Still I trust that there is positive to every situation. This one certainly helped me grow & gave me lessons. It brought me closer to people around me…. but in a lot of ways it made me fearful & unwanting to get close to people. She had everything to look forward to, yet none of it happened. What if nothing we hope to do is done? Nothing is a given. Which is why its so important to do the things we hope to do without waiting til “the right time”. Hold fast to the moments that bring us joy & those people in our lives we love.
So I get it together…. today is day one of interviews for my job. My role is to greet & do the informal impression. The bosses value my insight. So here I am.
But oddly, its scaring me to think I am being replaced. Its what I want, but also feels odd. Just on the verge of a panic attack when the light bulb above me blows up & goes dark! I couldn’t stop laughing! Just seemed like something from a comedy.
So less stress.
The first person arrives & I learn she is coming back to work after taking time to be with her mother who had a stroke & needed care. Since her mom has passed on, she is returning to work. After seeing Baxter, she mentions she also has a pug! Um… hitting too close to home on replacing me guys!

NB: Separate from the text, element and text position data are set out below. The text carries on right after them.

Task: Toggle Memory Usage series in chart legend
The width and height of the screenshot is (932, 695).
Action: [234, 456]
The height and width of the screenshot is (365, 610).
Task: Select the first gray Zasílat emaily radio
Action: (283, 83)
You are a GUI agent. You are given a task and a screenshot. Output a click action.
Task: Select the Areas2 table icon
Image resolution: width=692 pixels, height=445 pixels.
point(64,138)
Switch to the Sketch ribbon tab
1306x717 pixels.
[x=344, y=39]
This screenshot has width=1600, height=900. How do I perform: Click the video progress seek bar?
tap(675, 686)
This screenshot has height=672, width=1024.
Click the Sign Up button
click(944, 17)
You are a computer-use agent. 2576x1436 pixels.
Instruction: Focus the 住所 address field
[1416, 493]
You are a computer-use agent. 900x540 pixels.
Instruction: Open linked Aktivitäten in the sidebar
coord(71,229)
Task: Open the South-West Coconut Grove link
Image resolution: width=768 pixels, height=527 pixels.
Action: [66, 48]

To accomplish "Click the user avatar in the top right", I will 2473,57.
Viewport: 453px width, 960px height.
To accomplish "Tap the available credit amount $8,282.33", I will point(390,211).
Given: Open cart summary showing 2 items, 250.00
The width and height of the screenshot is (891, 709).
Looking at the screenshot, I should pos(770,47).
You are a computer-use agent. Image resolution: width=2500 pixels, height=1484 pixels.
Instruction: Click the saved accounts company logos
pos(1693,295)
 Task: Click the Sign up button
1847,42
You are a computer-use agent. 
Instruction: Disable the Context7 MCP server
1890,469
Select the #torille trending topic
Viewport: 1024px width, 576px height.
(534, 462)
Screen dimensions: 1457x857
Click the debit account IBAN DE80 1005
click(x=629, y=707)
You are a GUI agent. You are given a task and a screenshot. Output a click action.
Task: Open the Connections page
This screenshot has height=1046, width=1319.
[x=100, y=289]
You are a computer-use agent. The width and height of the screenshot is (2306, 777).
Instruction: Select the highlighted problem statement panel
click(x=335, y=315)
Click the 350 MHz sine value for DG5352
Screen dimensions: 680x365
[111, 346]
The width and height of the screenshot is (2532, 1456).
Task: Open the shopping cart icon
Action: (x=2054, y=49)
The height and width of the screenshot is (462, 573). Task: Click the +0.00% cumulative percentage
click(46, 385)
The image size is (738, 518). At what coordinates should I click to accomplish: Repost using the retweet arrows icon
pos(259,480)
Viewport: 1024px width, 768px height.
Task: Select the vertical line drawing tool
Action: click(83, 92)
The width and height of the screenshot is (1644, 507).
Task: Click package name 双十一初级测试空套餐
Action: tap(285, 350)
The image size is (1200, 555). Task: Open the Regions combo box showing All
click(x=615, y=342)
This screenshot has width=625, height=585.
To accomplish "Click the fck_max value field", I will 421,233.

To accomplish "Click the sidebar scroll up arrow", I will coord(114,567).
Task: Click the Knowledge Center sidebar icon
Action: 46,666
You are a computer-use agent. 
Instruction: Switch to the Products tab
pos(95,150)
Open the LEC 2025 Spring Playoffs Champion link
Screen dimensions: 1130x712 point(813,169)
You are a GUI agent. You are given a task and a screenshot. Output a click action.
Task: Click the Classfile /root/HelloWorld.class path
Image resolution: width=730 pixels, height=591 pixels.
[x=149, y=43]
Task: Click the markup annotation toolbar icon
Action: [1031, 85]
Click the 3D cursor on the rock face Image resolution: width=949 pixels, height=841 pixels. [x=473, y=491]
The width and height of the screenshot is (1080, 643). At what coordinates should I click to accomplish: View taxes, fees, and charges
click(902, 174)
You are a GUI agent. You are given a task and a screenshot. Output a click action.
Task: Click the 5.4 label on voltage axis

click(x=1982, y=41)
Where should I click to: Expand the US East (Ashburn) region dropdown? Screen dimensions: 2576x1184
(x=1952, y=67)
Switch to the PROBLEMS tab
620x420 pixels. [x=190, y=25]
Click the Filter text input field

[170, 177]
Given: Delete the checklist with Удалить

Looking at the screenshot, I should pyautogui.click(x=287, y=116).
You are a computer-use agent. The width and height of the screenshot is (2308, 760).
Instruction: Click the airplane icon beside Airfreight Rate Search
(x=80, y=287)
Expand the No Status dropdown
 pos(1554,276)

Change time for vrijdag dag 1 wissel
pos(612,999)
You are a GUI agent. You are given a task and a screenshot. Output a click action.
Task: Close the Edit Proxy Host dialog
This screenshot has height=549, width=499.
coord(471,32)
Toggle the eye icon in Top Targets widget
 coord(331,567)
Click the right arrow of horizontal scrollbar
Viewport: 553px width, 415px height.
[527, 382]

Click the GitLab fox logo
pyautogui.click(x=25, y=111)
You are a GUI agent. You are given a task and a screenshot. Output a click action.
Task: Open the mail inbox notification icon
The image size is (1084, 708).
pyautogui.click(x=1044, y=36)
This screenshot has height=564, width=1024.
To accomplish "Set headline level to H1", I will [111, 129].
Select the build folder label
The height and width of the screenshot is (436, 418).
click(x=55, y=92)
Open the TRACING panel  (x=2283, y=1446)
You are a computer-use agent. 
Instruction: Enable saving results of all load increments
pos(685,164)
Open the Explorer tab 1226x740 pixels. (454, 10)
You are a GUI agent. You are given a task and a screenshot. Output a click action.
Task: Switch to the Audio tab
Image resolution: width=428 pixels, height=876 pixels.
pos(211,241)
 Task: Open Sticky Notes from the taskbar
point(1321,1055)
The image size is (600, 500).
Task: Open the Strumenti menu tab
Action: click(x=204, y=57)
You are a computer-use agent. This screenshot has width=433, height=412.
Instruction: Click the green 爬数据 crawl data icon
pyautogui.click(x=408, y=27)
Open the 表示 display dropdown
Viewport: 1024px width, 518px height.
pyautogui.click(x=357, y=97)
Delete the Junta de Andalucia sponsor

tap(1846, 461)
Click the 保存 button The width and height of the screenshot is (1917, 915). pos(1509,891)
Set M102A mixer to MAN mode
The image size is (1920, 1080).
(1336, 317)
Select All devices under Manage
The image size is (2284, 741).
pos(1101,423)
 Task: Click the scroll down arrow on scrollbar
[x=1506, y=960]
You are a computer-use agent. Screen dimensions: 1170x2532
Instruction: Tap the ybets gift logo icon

Thinking I am going to need to pamper myself & may need a large glass of wine when I get home from this day… when out of no where I get a text. From Shadow. Wanting to see me tonight since he misses me. At first I was happy, then thought… great I do not need to deal with this emotion right now! But then again, every moment is a gift. So why not? Nothing says dinner between friends has to mean anything. It would be nice to see his face tonight. Again how does he time this stuff?
so who knows… So to today I say: take me where you shall. I am here along for the ride come what may. I trust that you will do what I need to get through to tomorrow. I’m open to the lessons & experiences you think I need, but please be kind. We are all so fragile.